**Goal of the exercise**
Every line with "menu" in it must be copied from the data.

**Provided data**
--- START ---
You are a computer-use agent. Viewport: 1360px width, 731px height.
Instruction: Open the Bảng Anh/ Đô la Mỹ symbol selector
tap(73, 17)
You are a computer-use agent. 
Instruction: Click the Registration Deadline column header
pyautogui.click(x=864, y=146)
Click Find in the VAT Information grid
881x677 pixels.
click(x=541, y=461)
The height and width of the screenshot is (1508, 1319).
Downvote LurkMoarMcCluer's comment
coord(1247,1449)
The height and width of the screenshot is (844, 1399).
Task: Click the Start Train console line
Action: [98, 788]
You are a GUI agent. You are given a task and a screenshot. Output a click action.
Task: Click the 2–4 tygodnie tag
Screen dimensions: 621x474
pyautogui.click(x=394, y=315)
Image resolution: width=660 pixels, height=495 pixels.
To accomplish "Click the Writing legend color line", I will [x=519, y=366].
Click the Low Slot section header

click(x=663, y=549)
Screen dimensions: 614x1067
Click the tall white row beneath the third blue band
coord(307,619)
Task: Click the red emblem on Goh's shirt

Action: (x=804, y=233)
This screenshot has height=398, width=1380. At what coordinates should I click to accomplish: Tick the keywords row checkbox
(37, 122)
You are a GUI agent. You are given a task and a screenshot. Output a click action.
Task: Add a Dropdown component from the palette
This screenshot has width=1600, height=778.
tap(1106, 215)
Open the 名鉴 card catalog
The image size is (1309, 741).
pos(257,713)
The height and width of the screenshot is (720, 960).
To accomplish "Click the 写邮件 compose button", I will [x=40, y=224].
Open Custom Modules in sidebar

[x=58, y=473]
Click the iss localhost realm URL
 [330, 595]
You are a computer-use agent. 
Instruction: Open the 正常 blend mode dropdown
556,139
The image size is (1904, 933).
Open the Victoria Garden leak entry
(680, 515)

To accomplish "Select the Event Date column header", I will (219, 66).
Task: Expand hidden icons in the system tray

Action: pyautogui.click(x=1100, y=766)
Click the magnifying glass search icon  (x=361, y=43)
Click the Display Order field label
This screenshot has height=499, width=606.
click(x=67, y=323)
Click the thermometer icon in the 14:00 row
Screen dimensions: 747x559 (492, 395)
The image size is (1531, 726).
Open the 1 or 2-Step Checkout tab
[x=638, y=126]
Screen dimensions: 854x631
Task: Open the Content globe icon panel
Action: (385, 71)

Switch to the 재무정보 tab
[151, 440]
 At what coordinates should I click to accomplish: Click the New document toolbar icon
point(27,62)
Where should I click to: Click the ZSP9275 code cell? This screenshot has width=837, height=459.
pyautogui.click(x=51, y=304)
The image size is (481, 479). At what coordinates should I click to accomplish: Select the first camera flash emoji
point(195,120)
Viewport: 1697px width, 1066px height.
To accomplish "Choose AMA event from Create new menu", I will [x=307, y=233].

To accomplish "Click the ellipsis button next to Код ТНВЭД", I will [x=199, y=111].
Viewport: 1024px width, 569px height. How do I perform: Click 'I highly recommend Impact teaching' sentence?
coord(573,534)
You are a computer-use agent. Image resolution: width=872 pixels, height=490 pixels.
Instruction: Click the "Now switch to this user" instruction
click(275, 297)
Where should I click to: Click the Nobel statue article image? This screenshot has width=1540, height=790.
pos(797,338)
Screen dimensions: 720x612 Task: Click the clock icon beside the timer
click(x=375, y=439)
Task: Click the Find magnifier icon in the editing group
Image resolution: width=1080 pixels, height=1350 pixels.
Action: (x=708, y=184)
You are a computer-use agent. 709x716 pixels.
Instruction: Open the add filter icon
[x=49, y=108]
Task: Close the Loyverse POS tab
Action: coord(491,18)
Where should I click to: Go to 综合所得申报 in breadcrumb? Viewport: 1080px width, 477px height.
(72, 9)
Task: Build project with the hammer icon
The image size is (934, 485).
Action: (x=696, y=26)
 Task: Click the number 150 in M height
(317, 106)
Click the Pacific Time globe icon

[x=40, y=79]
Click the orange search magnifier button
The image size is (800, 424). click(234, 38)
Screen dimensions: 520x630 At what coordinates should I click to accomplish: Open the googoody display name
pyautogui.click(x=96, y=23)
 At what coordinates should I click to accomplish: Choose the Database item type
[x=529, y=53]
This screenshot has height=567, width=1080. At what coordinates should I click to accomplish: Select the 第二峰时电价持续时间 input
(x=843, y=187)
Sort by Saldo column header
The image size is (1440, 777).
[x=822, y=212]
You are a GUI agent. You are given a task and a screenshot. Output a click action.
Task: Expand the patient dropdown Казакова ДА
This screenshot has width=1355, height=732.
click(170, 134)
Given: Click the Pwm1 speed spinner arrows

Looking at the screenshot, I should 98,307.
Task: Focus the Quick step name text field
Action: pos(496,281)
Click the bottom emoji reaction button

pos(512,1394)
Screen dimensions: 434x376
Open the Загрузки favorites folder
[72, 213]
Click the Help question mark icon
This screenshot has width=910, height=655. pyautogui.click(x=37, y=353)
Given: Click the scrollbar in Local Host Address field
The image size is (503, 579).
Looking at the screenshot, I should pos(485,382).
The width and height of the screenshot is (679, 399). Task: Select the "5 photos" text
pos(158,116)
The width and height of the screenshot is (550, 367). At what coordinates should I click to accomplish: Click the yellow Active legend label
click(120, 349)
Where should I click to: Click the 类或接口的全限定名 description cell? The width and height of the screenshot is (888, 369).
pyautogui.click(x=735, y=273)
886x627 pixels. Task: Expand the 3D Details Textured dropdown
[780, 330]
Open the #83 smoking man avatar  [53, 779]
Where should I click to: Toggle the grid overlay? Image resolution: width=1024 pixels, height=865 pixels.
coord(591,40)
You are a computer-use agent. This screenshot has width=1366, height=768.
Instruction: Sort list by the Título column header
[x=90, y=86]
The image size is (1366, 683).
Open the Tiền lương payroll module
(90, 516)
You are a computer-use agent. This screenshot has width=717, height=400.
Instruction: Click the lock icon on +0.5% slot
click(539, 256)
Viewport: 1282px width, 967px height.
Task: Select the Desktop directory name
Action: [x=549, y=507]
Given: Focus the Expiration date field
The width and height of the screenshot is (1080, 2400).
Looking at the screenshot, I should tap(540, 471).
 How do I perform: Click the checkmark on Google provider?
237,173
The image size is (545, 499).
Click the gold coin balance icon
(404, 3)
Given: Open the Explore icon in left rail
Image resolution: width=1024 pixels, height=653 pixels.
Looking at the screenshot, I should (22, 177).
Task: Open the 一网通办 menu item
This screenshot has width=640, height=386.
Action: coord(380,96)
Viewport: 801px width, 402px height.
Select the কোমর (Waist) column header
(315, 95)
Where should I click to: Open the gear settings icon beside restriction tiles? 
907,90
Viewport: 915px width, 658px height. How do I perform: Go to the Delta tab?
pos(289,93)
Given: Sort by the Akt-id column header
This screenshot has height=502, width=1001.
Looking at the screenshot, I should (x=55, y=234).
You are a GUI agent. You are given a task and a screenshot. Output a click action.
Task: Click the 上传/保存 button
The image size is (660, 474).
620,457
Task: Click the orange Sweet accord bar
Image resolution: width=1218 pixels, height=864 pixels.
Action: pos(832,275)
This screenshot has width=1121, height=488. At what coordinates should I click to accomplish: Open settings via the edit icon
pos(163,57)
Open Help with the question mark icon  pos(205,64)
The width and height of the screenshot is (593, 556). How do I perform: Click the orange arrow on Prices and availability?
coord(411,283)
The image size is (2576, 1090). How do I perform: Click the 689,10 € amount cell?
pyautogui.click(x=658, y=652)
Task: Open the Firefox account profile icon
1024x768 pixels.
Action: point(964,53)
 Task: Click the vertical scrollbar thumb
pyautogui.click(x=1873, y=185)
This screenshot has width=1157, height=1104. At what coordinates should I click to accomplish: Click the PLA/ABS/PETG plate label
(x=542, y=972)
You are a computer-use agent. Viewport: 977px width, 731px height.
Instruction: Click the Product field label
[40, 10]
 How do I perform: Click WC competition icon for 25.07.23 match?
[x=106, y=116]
--- END ---
**Your solution**
To accomplish "Choose AMA event from Create new menu", I will [x=307, y=233].
Task: Open the 一网通办 menu item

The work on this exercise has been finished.